Hence by looking at variables which influence consumption and production significantly, we can get a rough idea about where GDP is headed. The variables Vega uses are systemic liquidity, employment levels, interest rate stress finally market momentum and I'll explain how these work in today's blog.
In the below table (please allow images if viewing in your email inbox), I’ve demonstrated the effectiveness of our algorithm over the top five worst recessions for markets over the past 50 years. Note that recessions are usually identified retrospectively by economists so these results are very strong.
And now onto the variables.
The sheer volume of capital floating around the financial system is an important consideration in macroeconomics for two reasons.
- As capital becomes scarcer, less financing is able to take place which impairs the ability of consumers and businesses to spend and invest which puts downward pressure on GDP growth. The scarce capital available will usually command a higher price which also means fewer deals get financed.
- Economics 101 will tell you that when one commodity becomes scarcer relative to another, its price must rise (all else equal). Hence as money becomes scarce, the price of other assets should fall on a relative basis to restore some equilibrium.
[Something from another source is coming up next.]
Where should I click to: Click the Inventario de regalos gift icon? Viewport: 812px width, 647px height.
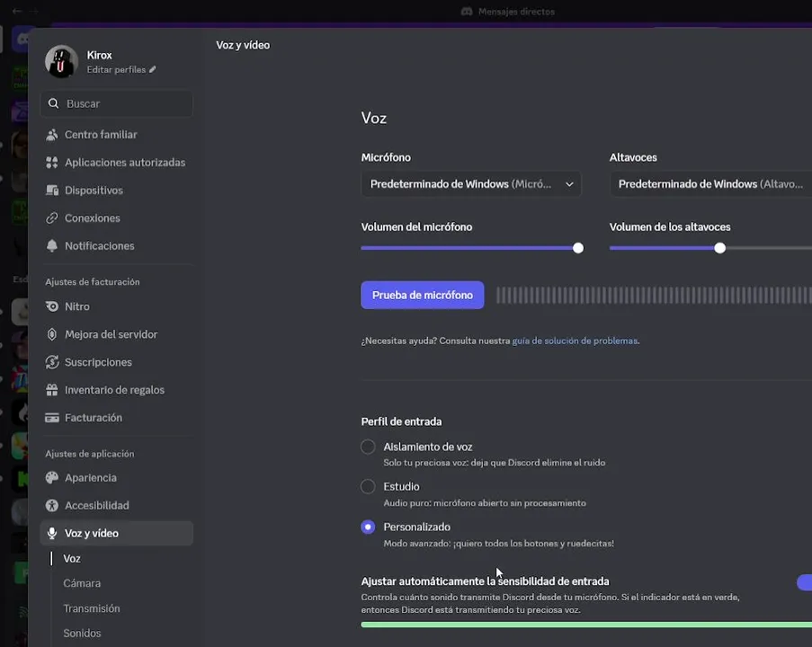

As an individual becomes employed they gain spending power. Their spending becomes someone else’s income (either a business or individual) which can be used to hire others or spend which begets more hiring and spending. Hence as individuals become employed, the economy grows, others become employed and the cycle continues.
This is fine until some individuals become unemployed. Then they stop spending, which begins to break the cycle.
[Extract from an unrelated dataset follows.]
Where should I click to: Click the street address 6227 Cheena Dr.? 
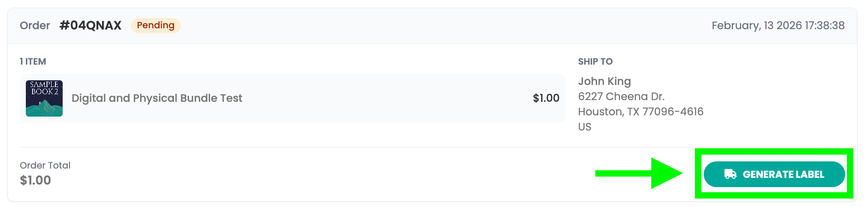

When a lot of citizens become unemployed at once (for one or many reasons), it creates downward pressure on GDP growth.
Interest rate stress
As interest rates rise, heavily indebted companies begin to struggle due to debt service burdens. Naturally, the failure of these businesses reduces employment and consumption.
Hence we want to identify points at which high-interest rates will cause problems in the economy.
You may have heard of the term ‘Don’t catch falling knives’ when looking to buy falling stocks? The same goes for when we’re trying to short – the algorithm tends to do better by letting some of the bubbliness fizz out of the market before shorting.
There is a slight amount of wealth effect noted here, but it’s not the primary purpose of this variable.
To sum it up
2019 is looking to be an interesting year in terms of the business cycle. As we go further through I'll provide updates on what our algorithms are seeing - but as far, the risks continue to build.